Write out the entries below exactly, from the first line to the one with "Tourist Refund (346, 2344)", both ends included.

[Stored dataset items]
-------
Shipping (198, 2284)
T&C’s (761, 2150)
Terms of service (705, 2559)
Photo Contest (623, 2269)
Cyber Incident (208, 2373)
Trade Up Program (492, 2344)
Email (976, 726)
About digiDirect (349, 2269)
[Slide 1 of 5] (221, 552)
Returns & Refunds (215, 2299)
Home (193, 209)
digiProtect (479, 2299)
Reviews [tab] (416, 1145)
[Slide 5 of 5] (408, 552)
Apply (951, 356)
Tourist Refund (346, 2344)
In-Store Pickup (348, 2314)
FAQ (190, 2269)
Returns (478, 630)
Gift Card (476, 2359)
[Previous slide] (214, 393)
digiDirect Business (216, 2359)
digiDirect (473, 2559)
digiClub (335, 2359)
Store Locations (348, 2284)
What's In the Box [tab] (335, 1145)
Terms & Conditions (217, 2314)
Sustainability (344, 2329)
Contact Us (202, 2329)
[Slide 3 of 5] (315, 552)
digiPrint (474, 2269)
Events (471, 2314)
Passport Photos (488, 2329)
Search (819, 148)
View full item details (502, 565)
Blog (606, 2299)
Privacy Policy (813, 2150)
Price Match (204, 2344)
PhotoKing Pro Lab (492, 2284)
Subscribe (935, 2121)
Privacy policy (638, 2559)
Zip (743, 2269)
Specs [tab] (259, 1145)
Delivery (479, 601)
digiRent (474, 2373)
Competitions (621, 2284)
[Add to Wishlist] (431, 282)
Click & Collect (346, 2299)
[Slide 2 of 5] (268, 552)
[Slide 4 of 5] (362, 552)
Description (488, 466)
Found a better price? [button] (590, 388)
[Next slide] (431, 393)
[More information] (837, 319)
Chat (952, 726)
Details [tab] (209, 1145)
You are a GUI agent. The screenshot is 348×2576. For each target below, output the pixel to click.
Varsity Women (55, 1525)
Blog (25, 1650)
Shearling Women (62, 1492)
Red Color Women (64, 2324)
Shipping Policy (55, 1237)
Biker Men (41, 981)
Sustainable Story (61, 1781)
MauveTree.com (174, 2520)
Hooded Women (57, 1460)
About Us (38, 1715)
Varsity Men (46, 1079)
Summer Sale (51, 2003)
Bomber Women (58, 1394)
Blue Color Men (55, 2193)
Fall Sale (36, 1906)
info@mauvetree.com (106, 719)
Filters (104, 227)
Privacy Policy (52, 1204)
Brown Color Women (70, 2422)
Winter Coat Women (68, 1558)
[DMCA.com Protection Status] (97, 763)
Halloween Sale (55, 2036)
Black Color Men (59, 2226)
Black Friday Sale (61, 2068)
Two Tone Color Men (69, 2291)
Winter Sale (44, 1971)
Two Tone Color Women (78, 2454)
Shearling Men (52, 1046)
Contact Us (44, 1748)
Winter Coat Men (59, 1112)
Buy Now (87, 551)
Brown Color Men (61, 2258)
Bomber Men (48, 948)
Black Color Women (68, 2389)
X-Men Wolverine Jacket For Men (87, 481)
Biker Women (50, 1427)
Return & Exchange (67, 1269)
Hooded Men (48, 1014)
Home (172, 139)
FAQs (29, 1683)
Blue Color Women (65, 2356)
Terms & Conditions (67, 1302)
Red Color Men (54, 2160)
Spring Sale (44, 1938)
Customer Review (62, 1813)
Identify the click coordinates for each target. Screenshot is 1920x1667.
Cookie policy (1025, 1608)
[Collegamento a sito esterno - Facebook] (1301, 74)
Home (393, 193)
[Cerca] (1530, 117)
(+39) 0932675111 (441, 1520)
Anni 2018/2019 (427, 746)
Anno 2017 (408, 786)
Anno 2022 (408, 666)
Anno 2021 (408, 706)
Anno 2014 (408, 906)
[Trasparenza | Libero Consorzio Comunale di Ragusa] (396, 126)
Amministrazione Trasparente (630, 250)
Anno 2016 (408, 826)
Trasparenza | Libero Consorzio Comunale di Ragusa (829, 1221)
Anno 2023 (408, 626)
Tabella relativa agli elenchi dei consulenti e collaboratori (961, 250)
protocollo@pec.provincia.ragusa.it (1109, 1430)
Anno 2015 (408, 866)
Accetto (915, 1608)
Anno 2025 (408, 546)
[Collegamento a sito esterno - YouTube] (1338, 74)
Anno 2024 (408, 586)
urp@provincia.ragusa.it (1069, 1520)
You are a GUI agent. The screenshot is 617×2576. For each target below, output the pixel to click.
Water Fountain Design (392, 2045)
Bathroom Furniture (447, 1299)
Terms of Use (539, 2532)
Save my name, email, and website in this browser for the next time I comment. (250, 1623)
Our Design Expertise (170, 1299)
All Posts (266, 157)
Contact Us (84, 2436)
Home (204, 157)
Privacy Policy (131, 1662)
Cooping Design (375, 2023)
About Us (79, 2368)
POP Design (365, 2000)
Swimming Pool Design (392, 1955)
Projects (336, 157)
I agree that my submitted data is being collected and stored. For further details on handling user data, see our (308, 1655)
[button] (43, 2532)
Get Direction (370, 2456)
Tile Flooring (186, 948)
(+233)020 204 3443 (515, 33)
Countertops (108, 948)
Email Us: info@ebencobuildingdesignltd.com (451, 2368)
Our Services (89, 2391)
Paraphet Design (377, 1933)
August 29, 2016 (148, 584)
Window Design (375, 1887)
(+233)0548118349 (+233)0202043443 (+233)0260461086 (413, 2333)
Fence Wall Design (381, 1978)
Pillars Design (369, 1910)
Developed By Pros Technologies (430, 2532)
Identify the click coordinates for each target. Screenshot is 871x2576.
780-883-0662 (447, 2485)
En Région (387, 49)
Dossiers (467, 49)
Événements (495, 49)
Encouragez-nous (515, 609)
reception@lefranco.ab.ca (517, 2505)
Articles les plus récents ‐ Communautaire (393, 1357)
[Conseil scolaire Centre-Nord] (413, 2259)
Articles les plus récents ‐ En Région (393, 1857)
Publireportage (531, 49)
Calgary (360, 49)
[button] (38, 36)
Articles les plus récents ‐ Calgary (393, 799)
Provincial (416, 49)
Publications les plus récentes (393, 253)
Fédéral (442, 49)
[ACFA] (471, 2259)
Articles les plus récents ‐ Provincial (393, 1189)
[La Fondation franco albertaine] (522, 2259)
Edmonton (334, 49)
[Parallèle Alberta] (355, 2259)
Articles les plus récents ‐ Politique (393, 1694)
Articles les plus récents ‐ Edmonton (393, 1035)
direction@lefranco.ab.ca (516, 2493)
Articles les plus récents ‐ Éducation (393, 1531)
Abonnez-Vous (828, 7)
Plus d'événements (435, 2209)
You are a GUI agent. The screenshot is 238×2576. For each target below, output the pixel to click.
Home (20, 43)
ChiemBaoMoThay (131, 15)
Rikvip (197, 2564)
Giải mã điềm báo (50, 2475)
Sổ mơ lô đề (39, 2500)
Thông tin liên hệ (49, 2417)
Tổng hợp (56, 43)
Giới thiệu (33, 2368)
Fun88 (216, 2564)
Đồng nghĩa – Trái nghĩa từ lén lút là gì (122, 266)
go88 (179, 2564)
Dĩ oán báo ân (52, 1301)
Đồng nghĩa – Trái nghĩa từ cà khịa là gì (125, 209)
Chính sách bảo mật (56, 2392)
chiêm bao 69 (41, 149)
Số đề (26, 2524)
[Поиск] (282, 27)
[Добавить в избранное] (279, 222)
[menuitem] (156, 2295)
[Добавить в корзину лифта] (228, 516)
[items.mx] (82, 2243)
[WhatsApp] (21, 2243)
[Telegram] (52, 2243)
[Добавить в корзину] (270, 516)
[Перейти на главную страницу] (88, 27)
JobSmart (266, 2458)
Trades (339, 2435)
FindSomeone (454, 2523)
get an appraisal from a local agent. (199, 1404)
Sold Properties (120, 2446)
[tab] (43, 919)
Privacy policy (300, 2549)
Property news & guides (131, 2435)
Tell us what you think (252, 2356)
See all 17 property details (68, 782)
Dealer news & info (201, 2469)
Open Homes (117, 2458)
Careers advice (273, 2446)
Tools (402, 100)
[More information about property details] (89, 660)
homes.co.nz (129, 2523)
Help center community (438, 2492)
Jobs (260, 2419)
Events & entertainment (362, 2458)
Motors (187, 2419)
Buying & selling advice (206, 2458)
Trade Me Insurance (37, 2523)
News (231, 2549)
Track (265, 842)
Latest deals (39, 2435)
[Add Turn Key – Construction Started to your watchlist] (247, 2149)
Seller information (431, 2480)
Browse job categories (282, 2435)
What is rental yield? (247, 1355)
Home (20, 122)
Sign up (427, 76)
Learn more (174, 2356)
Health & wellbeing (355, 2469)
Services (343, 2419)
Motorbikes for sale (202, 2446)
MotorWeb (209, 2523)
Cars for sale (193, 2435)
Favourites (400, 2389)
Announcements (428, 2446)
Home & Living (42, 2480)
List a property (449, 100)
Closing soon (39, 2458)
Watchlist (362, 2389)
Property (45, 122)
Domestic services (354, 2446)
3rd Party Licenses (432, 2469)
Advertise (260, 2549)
-------
### Response
Shipping (198, 2284)
T&C’s (761, 2150)
Terms of service (705, 2559)
Photo Contest (623, 2269)
Cyber Incident (208, 2373)
Trade Up Program (492, 2344)
Email (976, 726)
About digiDirect (349, 2269)
[Slide 1 of 5] (221, 552)
Returns & Refunds (215, 2299)
Home (193, 209)
digiProtect (479, 2299)
Reviews [tab] (416, 1145)
[Slide 5 of 5] (408, 552)
Apply (951, 356)
Tourist Refund (346, 2344)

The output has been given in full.